## BEGIN DOCUMENT SEGMENT

Construction Sites of Modernism: Isa Genzken at the
52nd Biennale in Venice
 Isa
Genzken, Oil, 2007, German Pavilion, Venice
With
Deutsche Bank as the main sponsor, the German Pavilion at the 52nd
Biennale in Venice opens in just a few days. It will feature an
installation called "Oil" by Isa
Genzken, who after working as an artist for more than thirty years is
at the zenith of her career. Genzken, who was born in 1948, is a legend on
the art scene yet is hardly known to a wider public. That will change now. Brigitte
Werneburg and Oliver Koerner von Gustorf on Genzken's
fascinating work, in which she combines sculpture with economic, social,
and political aspects.

## END DOCUMENT SEGMENT

*YOUR OBJECTIVE*
Carry on the article on Isa Genzken at the 52nd Venice Biennale, picking up after its last sentence. The material that comes after this article has no part in it.

## BEGIN PROVIDED MATERIAL

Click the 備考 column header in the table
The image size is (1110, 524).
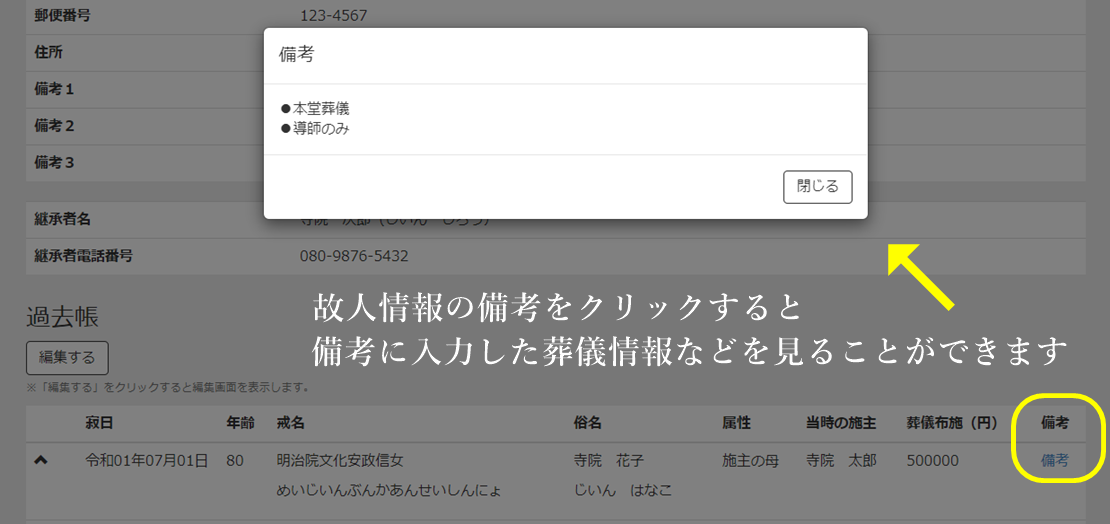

## END PROVIDED MATERIAL

*OUTPUT FOR THIS EXERCISE*
 Nicolaus
Schafhausen and Isa Genzken, 2007
The German
Pavilion in Venice is a risky business for any artist. And this is no
doubt because the contemporary art of a nation is presented in an
international comparison. The Pavilion, built in 1909, focuses on German
art and history like a burning lens: the triumph of Modernism in the
1920s, the exploitation of art by the National Socialists, and the efforts
made in the 1950s to rehabilitate artists ostracized under the National
Socialists by presenting their works. The Nazis radically changed the
pavilion. At the entrance, monumental pillars replaced the dainty columns,
with the insignia "Germania" emblazoned above them. Although after the
Second World War the prospect of razing them was often discussed, the
Pavilion is still virtually unchanged. It was not until 1964 that the
pathos of National Socialist spatial design was broken when major
refurbishments were carried out in the pavilion's interior. Since then,
the presentation has concentrated on one or just a few artists. While not
all of them have explicitly dealt with the history of the building, they
have all worked in a field of tension between the difficult legacy and
their artistic vision.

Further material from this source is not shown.